» **What this task involves**: Write out, character for character, the line containing "Click the grid/apps view icon top right" and all lines after it up to the end of the listing.

» **Supplied material**:
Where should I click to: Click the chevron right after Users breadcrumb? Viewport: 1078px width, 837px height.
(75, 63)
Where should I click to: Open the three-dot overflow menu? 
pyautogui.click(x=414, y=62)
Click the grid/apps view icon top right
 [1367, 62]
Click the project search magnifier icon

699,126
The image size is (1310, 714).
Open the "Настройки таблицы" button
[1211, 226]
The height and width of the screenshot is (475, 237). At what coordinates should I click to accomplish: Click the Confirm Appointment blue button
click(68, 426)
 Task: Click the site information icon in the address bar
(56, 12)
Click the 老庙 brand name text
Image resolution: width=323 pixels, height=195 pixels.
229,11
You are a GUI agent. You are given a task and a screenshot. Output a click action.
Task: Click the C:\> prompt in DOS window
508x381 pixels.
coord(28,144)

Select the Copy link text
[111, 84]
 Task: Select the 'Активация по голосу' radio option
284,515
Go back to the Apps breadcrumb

» **Solution to this task**:
Click the grid/apps view icon top right
 [1367, 62]
Click the project search magnifier icon

699,126
The image size is (1310, 714).
Open the "Настройки таблицы" button
[1211, 226]
The height and width of the screenshot is (475, 237). At what coordinates should I click to accomplish: Click the Confirm Appointment blue button
click(68, 426)
 Task: Click the site information icon in the address bar
(56, 12)
Click the 老庙 brand name text
Image resolution: width=323 pixels, height=195 pixels.
229,11
You are a GUI agent. You are given a task and a screenshot. Output a click action.
Task: Click the C:\> prompt in DOS window
508x381 pixels.
coord(28,144)

Select the Copy link text
[111, 84]
 Task: Select the 'Активация по голосу' radio option
284,515
Go back to the Apps breadcrumb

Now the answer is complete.